Hypothesis & Fuzzing

Advanced Property-Based Testing with Hypothesis

As test suites mature, example-based assertions struggle to cover edge cases in complex data transformations, distributed state machines, and boundary-heavy algorithms — the failure mode is a green suite that still ships off-by-one errors in temporal calculations, race conditions in state transitions, and silent corruption in serialization layers. Advanced property-based testing closes that gap by validating system invariants across mathematically generated input spaces. Building on the property-based and fuzz testing foundations, this guide moves from basic randomization to deterministic, production-grade generation: composite strategies, stateful machines, shrinking control, and hybrid fuzzing.

Prerequisites

  • Python 3.10+ — 3.9 reached end-of-life in October 2025; modern type hints (typing.Annotated, typing.Protocol) streamline strategy inference.
  • hypothesis>=6.100 — stable Phase.explain, report_multiple_bugs, and stateful APIs.
  • pytest>=8.0, pytest-xdist for parallel execution, pytest-cov for coverage tracking.
  • Comfort with @given, built-in strategies (st.integers(), st.text(), st.lists()), and pytest fixtures — see the Hypothesis framework fundamentals if any of those are unfamiliar.

Core concept

Two ideas separate advanced work from basic @given usage. First, valid-by-construction generation: instead of generating arbitrary data and discarding invalid examples with .filter(), you construct strategies that natively produce only valid states, keeping the rejection rate low and shrinking deterministic. Second, stateful modeling: many systems are sequences of operations over mutable state, so you model them as a RuleBasedStateMachine and let Hypothesis search the space of operation orderings for an invariant violation.

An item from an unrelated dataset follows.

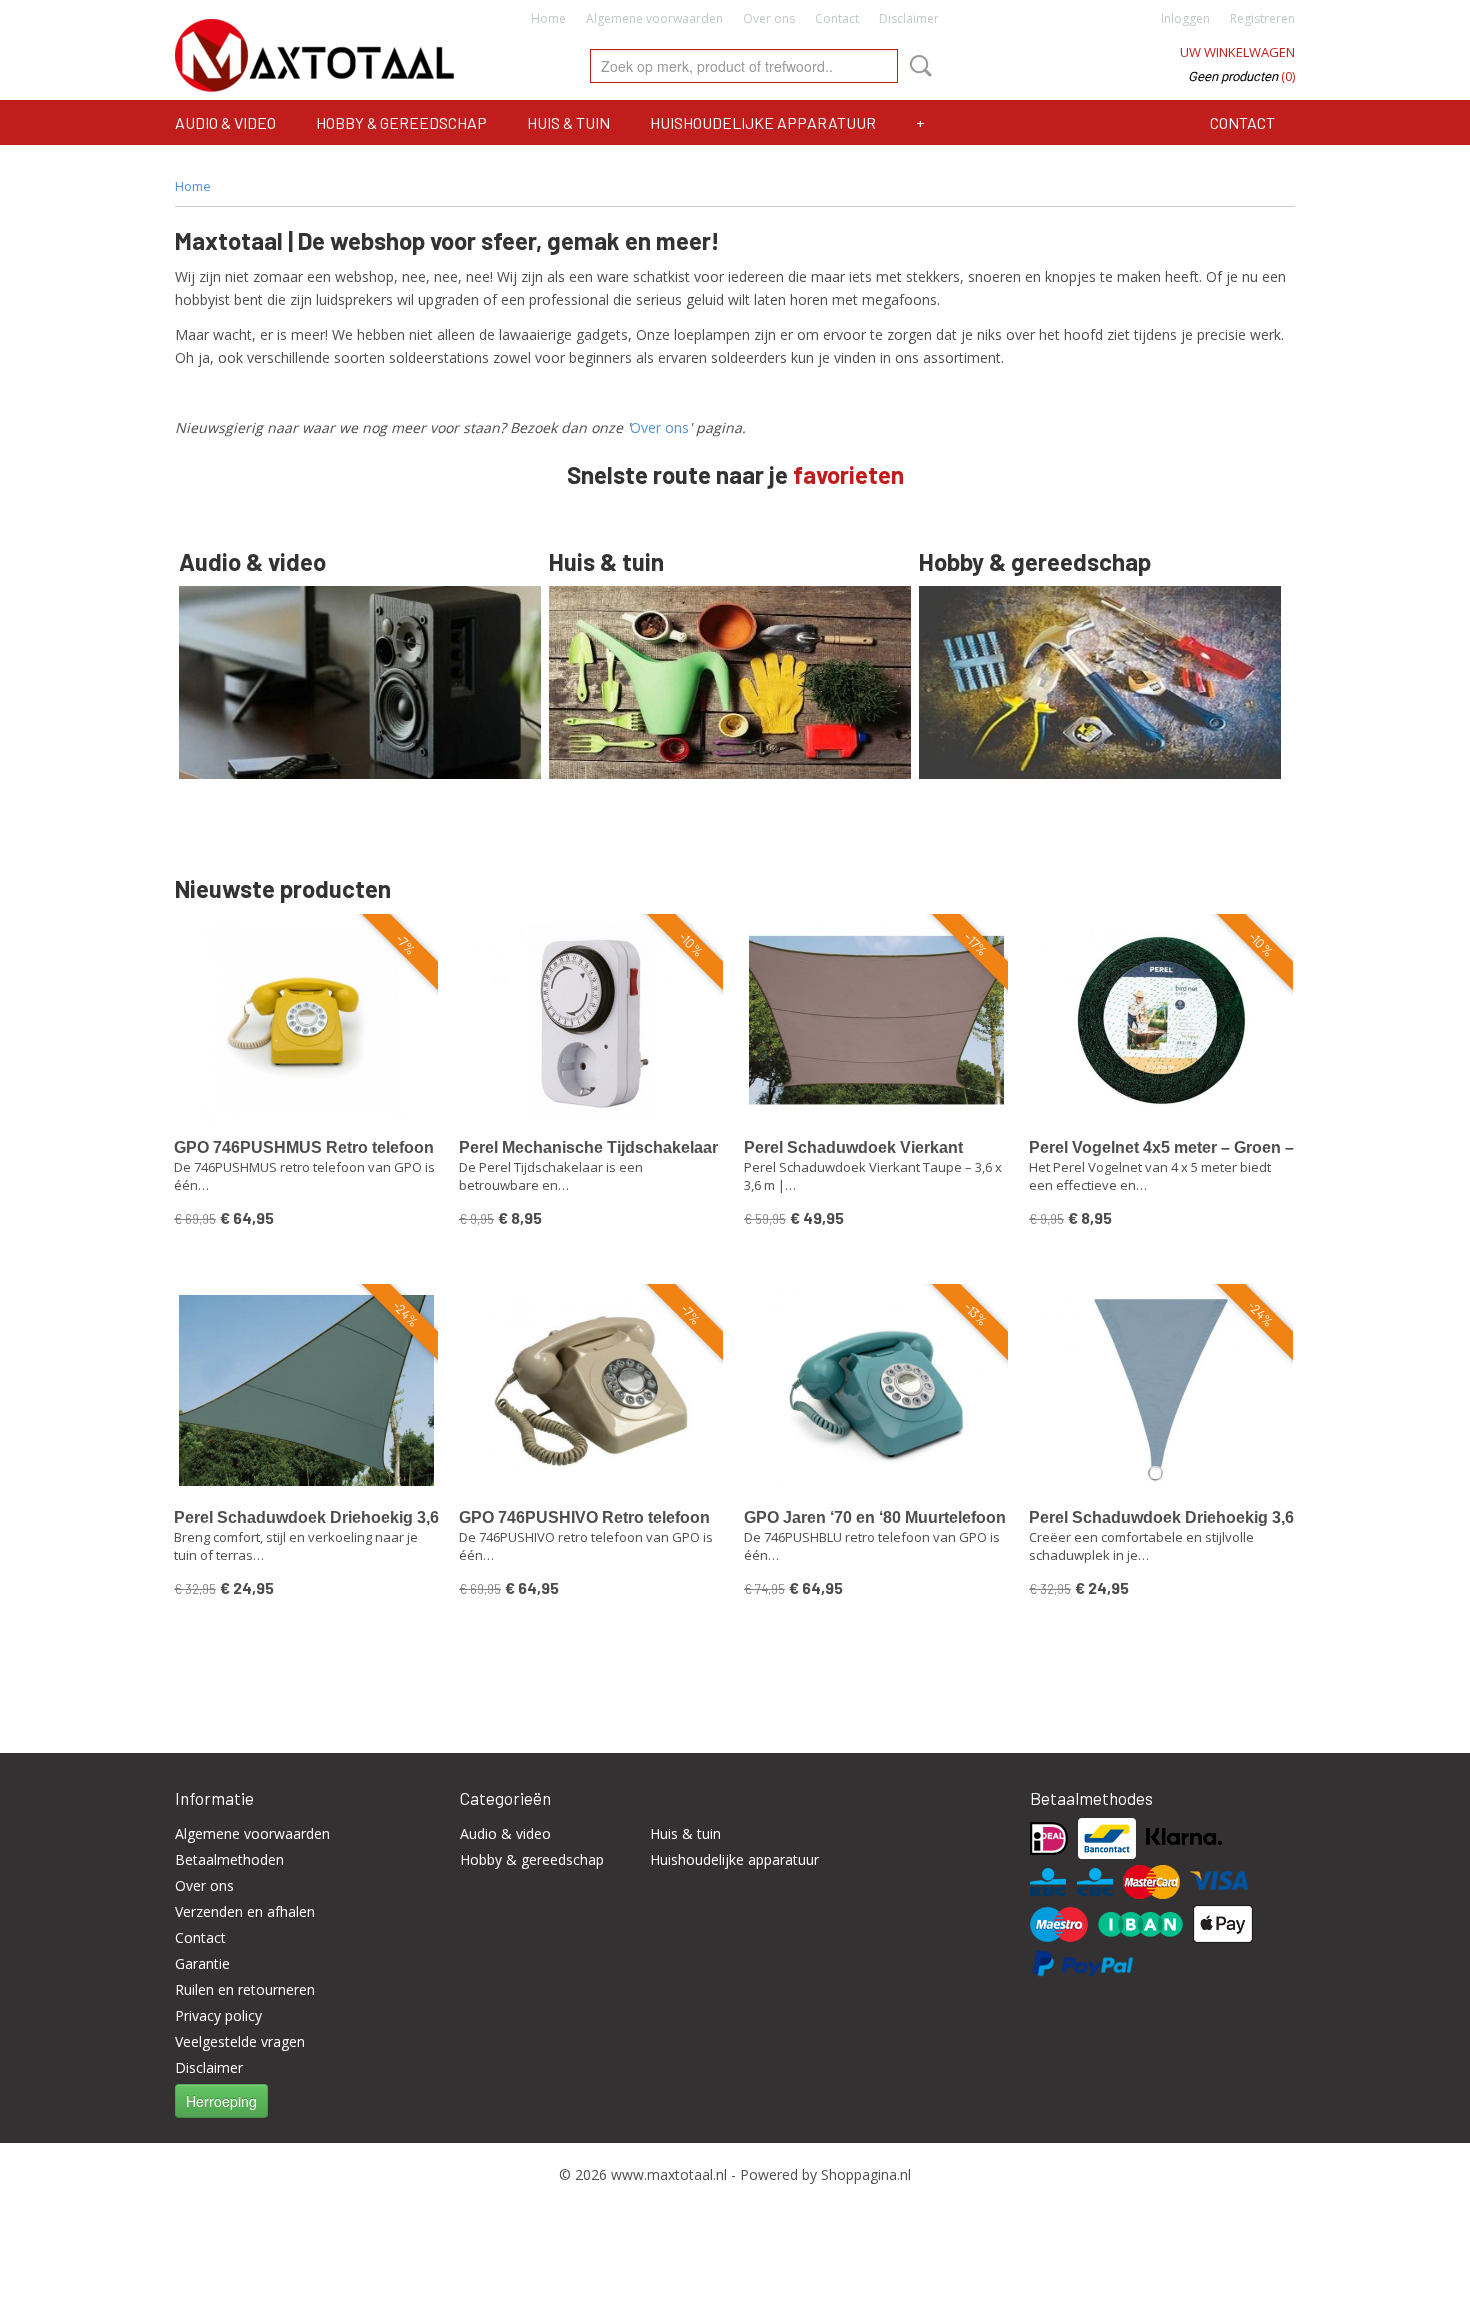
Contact (837, 18)
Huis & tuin (568, 122)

RuleBasedStateMachine transition diagram A transactional store moves between idle and in-transaction states through begin, put, commit, and rollback rules, with an invariant checked after every step. Stateful test: rules drive transitions idle no buffer in transaction buffered writes begin() commit() / rollback() put(k, v) @invariant() runs after every step committed data is never lost
Hypothesis generates sequences of rule calls that move the machine between states; after every step it re-checks each invariant, and on failure it shrinks the whole call sequence.

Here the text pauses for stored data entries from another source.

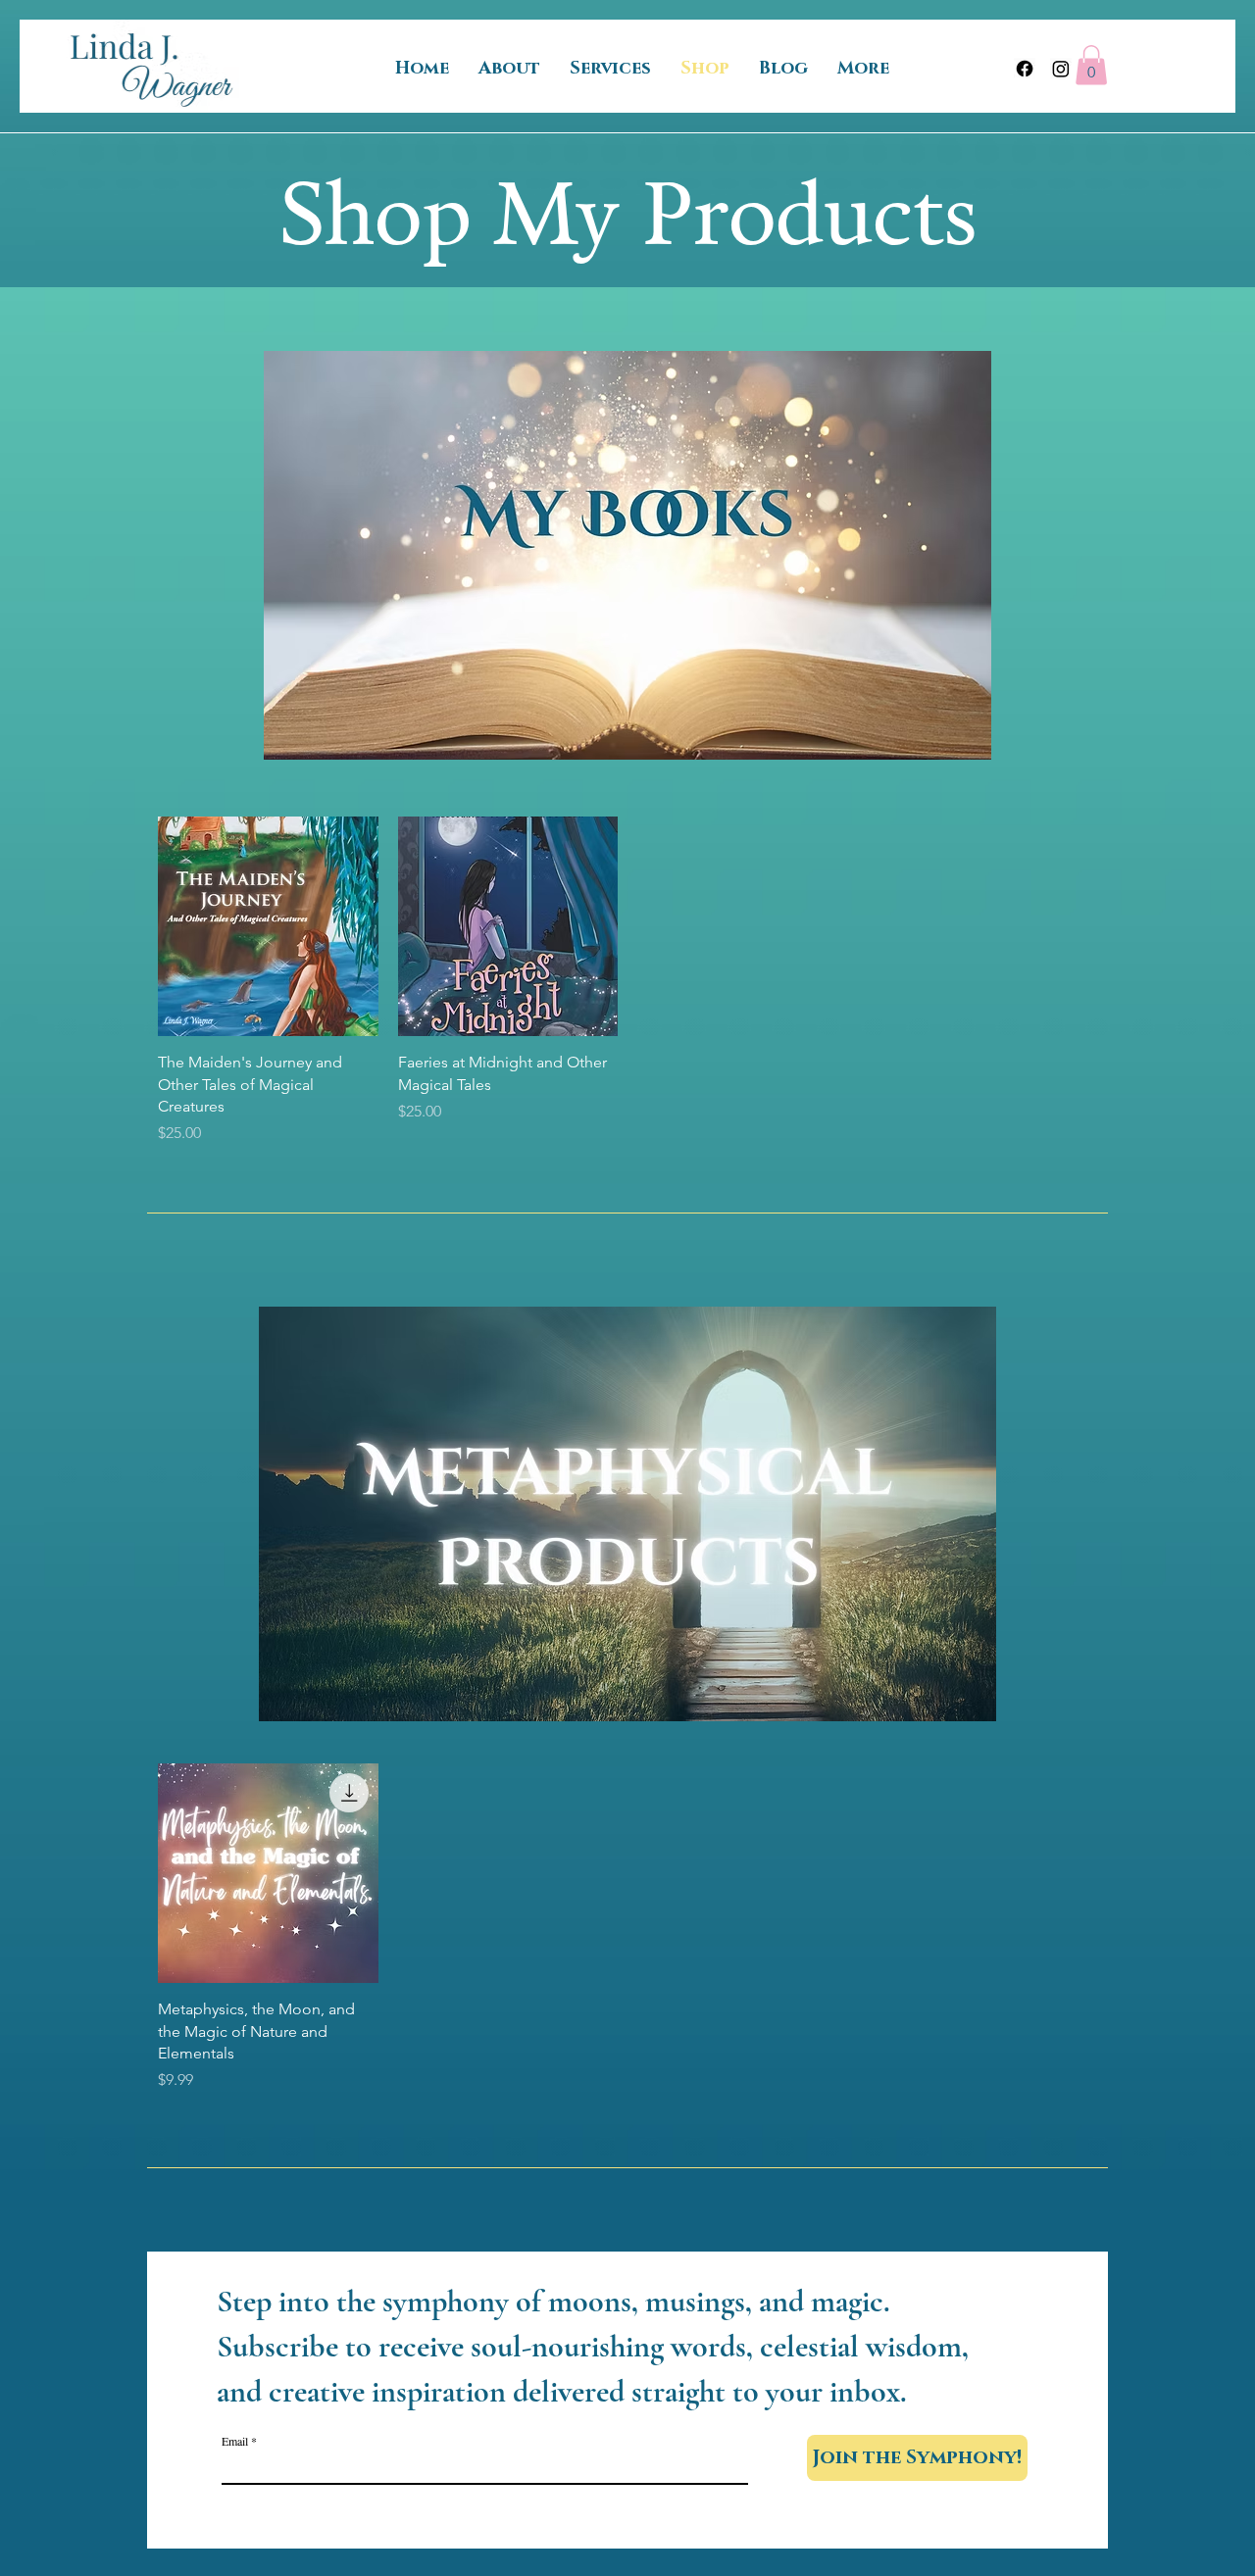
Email (235, 2441)
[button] (1091, 65)
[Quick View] (268, 927)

Step-by-step implementation

Step 1 — Compose valid-by-construction strategies

Naive filtering with st.integers().filter(lambda x: x > 0) generates arbitrary integers, discards invalid ones, and retries. Once rejection climbs above ~20%, shrinking degrades exponentially and tests stall. Instead, use @st.composite with conditional branching so every generated object is structurally valid. The full mechanics — st.builds, type registration, and find() — are in generating custom strategies with hypothesis.strategies.

Python
import datetime
from dataclasses import dataclass
from typing import Literal
from hypothesis import given, settings, assume
from hypothesis import strategies as st

@dataclass
class Transaction:
    transaction_id: str
    amount: float
    currency: Literal["USD", "EUR", "GBP"]
    timestamp: datetime.datetime
    status: Literal["pending", "completed", "failed"]

@st.composite
def valid_transactions(draw: st.DrawFn) -> Transaction:
    currency = draw(st.sampled_from(["USD", "EUR", "GBP"]))
    status = draw(st.sampled_from(["pending", "completed", "failed"]))
    # Valid-by-construction: completed transactions must carry a positive amount
    low = 0.01 if status == "completed" else 0.0
    amount = draw(st.floats(min_value=low, max_value=1_000_000.0, allow_nan=False))
    # Fixed bounds keep the strategy deterministic — never call datetime.now() here
    ts = draw(st.datetimes(min_value=datetime.datetime(2020, 1, 1),
                           max_value=datetime.datetime(2030, 1, 1)))
    assume(amount >= low)  # cheap guard for the rare float rounding edge
    return Transaction(
        transaction_id=f"TXN-{draw(st.text(min_size=8, max_size=12, alphabet='0123456789ABCDEF'))}",
        amount=amount, currency=currency, timestamp=ts, status=status,
    )

@given(valid_transactions())
@settings(max_examples=200)
def test_transaction_invariants(txn: Transaction) -> None:
    assert txn.amount >= 0.0
    if txn.status == "completed":
        assert txn.amount > 0.0  # business invariant

Constructing objects from constrained primitives lets the shrinking algorithm reduce failing examples to minimal counterexamples in milliseconds rather than minutes, because every candidate it explores is already valid.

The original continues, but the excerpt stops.